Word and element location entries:
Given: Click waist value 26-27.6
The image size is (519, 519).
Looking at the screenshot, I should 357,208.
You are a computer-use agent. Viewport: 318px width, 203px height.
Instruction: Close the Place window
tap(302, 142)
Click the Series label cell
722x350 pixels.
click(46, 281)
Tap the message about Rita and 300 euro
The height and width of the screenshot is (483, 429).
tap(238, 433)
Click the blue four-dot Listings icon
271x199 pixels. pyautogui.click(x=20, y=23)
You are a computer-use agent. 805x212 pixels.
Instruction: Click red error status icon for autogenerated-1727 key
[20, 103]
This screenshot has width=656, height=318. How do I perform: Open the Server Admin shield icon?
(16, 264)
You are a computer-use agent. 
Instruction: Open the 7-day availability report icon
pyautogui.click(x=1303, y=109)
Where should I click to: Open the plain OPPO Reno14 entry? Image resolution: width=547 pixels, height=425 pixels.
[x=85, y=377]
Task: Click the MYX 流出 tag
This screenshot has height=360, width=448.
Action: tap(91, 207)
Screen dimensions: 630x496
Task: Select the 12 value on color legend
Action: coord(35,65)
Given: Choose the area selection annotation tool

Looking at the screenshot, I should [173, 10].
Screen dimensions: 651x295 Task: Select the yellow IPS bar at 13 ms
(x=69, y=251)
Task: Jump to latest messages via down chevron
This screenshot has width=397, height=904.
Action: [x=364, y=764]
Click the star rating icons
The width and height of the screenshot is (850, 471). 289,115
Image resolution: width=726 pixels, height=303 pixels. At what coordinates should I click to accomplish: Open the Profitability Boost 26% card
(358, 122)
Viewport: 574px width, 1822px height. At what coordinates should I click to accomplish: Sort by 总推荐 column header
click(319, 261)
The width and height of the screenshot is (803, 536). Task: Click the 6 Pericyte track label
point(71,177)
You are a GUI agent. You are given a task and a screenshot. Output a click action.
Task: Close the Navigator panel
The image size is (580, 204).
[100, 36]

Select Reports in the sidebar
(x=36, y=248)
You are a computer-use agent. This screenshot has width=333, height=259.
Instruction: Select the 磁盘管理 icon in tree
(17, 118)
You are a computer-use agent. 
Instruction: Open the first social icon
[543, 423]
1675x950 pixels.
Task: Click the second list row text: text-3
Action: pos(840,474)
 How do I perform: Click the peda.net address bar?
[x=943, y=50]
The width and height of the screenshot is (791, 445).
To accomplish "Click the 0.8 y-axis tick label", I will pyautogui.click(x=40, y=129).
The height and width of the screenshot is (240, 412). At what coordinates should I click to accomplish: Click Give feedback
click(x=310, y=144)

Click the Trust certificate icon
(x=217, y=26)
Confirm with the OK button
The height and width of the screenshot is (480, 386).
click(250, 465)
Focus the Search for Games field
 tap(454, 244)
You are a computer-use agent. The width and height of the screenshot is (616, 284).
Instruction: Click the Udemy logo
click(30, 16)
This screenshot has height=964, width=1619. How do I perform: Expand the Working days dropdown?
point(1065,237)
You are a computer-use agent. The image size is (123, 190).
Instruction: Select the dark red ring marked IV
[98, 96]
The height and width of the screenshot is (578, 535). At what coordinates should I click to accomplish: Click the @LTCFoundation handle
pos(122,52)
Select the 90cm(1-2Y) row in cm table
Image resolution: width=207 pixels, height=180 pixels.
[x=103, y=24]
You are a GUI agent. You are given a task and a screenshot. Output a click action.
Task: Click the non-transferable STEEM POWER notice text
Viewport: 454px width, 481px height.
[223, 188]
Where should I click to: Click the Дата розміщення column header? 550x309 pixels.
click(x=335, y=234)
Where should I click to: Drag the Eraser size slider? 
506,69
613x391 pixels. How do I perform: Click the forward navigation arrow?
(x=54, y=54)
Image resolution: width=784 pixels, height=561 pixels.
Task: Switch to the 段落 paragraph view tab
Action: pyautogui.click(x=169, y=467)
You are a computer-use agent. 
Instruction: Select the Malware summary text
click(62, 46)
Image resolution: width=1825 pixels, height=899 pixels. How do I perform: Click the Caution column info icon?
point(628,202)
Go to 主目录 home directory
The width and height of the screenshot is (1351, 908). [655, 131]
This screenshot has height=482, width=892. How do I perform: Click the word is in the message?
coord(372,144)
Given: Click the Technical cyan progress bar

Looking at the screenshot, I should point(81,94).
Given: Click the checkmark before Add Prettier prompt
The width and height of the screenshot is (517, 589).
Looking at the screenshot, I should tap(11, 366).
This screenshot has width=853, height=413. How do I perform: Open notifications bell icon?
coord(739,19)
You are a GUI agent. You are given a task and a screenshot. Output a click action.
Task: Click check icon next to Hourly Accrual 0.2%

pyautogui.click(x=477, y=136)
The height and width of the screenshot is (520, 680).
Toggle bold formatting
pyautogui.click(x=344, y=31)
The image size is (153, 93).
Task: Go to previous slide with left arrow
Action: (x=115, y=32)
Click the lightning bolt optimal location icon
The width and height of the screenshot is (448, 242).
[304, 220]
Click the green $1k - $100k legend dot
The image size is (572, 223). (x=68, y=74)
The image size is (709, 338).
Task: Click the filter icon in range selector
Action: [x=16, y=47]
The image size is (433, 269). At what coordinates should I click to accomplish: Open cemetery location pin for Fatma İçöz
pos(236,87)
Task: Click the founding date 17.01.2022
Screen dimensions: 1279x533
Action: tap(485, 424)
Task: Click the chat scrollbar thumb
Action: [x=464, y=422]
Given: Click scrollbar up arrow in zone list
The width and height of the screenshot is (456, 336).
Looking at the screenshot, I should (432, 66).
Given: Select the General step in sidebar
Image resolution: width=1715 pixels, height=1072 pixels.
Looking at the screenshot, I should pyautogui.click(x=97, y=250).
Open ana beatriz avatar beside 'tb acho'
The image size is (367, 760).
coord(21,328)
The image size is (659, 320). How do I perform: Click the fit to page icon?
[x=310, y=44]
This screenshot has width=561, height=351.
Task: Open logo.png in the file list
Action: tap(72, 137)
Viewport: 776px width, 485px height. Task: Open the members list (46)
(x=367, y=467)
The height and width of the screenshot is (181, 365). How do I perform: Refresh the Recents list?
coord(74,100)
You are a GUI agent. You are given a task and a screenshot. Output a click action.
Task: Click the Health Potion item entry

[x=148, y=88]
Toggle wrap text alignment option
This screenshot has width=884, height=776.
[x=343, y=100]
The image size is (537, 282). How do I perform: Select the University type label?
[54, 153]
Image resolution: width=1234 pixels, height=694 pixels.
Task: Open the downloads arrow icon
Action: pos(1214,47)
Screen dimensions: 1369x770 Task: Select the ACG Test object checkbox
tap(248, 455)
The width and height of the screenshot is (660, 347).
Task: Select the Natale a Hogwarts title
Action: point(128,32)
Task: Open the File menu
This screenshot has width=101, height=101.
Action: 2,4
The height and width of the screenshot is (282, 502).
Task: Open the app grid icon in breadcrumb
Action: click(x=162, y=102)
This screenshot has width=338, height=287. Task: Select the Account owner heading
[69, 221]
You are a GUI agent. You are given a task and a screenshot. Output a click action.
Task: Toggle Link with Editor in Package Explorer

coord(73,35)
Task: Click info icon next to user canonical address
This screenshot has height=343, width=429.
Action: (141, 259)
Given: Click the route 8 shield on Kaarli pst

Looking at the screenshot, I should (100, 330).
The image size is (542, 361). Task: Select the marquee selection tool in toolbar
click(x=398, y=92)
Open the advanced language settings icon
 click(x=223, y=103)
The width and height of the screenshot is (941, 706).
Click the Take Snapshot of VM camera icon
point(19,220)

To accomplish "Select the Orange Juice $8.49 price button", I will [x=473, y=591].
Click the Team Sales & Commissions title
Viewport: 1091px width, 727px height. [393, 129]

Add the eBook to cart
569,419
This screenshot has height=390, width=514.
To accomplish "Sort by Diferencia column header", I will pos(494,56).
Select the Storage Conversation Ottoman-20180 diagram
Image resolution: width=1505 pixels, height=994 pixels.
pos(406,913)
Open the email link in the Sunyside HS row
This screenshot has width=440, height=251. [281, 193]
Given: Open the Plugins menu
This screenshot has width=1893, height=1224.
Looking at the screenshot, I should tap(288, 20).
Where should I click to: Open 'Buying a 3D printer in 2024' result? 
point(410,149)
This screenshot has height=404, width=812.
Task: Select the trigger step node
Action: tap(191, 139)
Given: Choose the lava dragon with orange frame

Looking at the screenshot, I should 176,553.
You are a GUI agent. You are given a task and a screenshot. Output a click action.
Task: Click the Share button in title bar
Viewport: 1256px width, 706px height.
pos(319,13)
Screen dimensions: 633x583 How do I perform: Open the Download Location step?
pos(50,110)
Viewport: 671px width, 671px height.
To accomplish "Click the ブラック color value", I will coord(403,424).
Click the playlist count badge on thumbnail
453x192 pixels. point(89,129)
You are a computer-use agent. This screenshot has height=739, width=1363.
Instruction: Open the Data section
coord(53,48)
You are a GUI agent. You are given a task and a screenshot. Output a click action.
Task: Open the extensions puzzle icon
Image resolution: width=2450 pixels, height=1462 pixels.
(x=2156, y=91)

Exercise prompt:
Edit the entries from the line with "This screenshot has width=656, height=318." to the line with "will pyautogui.click(x=40, y=129).", replacing "Instruction" with "Command" and leaving everything else unchanged. Return only those lines.

Correct response:
This screenshot has width=656, height=318. How do I perform: Open the Server Admin shield icon?
(16, 264)
You are a computer-use agent. 
Command: Open the 7-day availability report icon
pyautogui.click(x=1303, y=109)
Where should I click to: Open the plain OPPO Reno14 entry? Image resolution: width=547 pixels, height=425 pixels.
[x=85, y=377]
Task: Click the MYX 流出 tag
This screenshot has height=360, width=448.
Action: tap(91, 207)
Screen dimensions: 630x496
Task: Select the 12 value on color legend
Action: coord(35,65)
Given: Choose the area selection annotation tool

Looking at the screenshot, I should [173, 10].
Screen dimensions: 651x295 Task: Select the yellow IPS bar at 13 ms
(x=69, y=251)
Task: Jump to latest messages via down chevron
This screenshot has width=397, height=904.
Action: [x=364, y=764]
Click the star rating icons
The width and height of the screenshot is (850, 471). 289,115
Image resolution: width=726 pixels, height=303 pixels. At what coordinates should I click to accomplish: Open the Profitability Boost 26% card
(358, 122)
Viewport: 574px width, 1822px height. At what coordinates should I click to accomplish: Sort by 总推荐 column header
click(319, 261)
The width and height of the screenshot is (803, 536). Task: Click the 6 Pericyte track label
point(71,177)
You are a GUI agent. You are given a task and a screenshot. Output a click action.
Task: Close the Navigator panel
The image size is (580, 204).
[100, 36]

Select Reports in the sidebar
(x=36, y=248)
You are a computer-use agent. This screenshot has width=333, height=259.
Command: Select the 磁盘管理 icon in tree
(17, 118)
You are a computer-use agent. 
Command: Open the first social icon
[543, 423]
1675x950 pixels.
Task: Click the second list row text: text-3
Action: pos(840,474)
 How do I perform: Click the peda.net address bar?
[x=943, y=50]
The width and height of the screenshot is (791, 445).
To accomplish "Click the 0.8 y-axis tick label", I will pyautogui.click(x=40, y=129).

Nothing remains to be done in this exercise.